STORY⑤ 本当に格好良いことは、いつだって “二歩ぐらい先” なのかもしれない。


『スタジオ54』


その名前を知ったのは、僕のルーツとも言える “クラブカルチャー” について改めて調べていた時だった。

DVD などの映像資料は時たま見つかったりもするが、詳しい文献は一向に見つからない。ましてや学術的な論文なんか、もってのほかだ。

ただ、ウェブにアップされているたった少しの記事を読むだけで、そこの雰囲気やワクワク感、クラブカルチャーが若者にとっての “憧れ” であったようなことは、じんわりと伝わってくる。


1980 年代のナイトクラブ、『STUDIO 54』も、そのひとつ。

かのポップアーティスト、アンディ・ウォーホール。誰もがよく知る芸術家、サルヴァドール・ダリ。デヴィッド・ボウイにフランク・シナトラ、エルトン・ジョンにマイケル・ジャクソンまで。錚々たるセレブレティたちが集まり、夜な夜な音楽に揺れていた。また、マーク・ジェイコブスやトム・フォードなど、世界トップクラスのファッションデザイナーたちにとっても、そこはひとつの大切な “遊び場” だったという。

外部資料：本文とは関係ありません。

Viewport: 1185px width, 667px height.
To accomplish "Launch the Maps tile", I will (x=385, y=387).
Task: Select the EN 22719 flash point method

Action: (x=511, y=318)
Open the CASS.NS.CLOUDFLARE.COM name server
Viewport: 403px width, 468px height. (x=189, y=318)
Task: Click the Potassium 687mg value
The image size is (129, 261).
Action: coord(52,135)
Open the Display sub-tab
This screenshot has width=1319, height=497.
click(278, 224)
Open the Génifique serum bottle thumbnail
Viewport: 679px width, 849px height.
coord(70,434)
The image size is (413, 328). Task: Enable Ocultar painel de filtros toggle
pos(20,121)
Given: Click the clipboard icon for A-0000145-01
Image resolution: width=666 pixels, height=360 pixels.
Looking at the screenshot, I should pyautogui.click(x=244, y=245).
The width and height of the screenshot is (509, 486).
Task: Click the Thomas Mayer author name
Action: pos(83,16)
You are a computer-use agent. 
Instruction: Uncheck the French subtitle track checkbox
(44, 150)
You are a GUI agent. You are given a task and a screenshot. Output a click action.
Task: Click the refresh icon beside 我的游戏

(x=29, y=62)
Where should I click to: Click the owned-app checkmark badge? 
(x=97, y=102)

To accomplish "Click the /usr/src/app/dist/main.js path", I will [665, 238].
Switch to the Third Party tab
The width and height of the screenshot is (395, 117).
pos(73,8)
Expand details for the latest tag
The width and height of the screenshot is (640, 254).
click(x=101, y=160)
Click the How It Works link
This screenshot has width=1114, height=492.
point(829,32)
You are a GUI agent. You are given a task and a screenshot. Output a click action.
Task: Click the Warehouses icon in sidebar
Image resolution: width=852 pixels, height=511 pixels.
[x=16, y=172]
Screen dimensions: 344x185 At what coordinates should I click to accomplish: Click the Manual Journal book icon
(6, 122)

アンディ・ウォーホールという偉大なる大人に魅せられ、彼に近づこうとしたキッズたち。“憧れ” だけを持ち、どうにかしてスターたちの仲間入りをしようと、一生懸命に着飾って出向いた。

一大ファッションブランド「カルティエ(Cartier)」のアイコン的ジュエリーであり、フランス語で「一本の釘」を意味するJuste un Clou(ジュスト アン クル)。これもまた、かの「スタジオ54」に象徴されるような、ありったけの自由とエネルギーに満ちていた当時のニューヨークにインスピレーションを受けて作られている。


僕がクラブに対して感じていたこと、身をもって体感していたこと。“僕も格好良い大人になりたい” と、ちょっと背伸びして出向いていたこと。きっと、スケールはぜんぜん違うだろうけれど、「STUDIO 54」にもそれがあったんじゃないか。若者たちはこぞって無理をして、“そこに入ることのできる自分” を誇らしく思っていたんじゃないか。そんなことを思った。



そして、情報をどんどん掘り下げて調べるうちに、「ツバキハウス」「芝浦ゴールド」という名前を知った。鎖国的な文化を持つ日本において、クラブシーン・カルチャーの走りとなった場所だ。株式会社テーブルビートの「佐藤さん」という方が手掛けたらしい。


調べてみれば、新丸ビルの「丸の内ハウス」にて人気を集める蒸し料理専門店「MUSMUS(ムスムス)」や、70年代スナック「来夢来人」など、ホットなスポットはほとんど彼の仕事だった。絶対にお会いしたい。お会いしなきゃ絶対に後悔する。善は急げ、思い立ったが吉日、僕はまっすぐに「MUSMUS(ムスムス)」へと向かった。


「僕もこういう場を作りたいです!」


これだけを伝えたかった。どうしても。そんな、どこの馬の骨かも分からない僕に対して、佐藤さんは終始笑顔だった。優しく包み込むように笑い、彼が手掛けた「芝浦ゴールド」や「MUSMUS(ムスムス)」などについて、詳しく教えてくださった。

中でも彼は、「社交場とは何か」について、熱心にお話してくださった。

彼が教えてくださったなか、特に印象的だった一言がある。


『ディスコの「芝浦ゴールド」も、蒸し料理専門店「MUSMUS」も、やっていることは変わらず同じだよ。時代に即しているけれど、“二歩ぐらい先” を目指しているんだ。半歩先だと嫌味に今っぽいし、そんなのは誰にだってできてしまう。絶妙な時の流れを汲み取って、“追いつけそうで追いつけないところ” を意識してるんだ』


終始、納得しっぱなしだった。たしかに、“今っぽいもの” は、いずれ消費されてしまう。飽きが来てしまえば、そこで終わり。トレンドの移り変わりとともに風化してしまう。それならば、そのもう少し向こう、“二歩ぐらい先” を突く。そうすることで、目新しさや革新性が生まれる。目からウロコだった。心の底から感心し、納得してしまった。本当に格好良いことは、いつだって “二歩ぐらい先” なのかもしれない。そんな学びをくださった彼とお会いできて、本当に幸せだ。


佐藤さんとの話は、またどこかでゆっくり綴りたいと思う。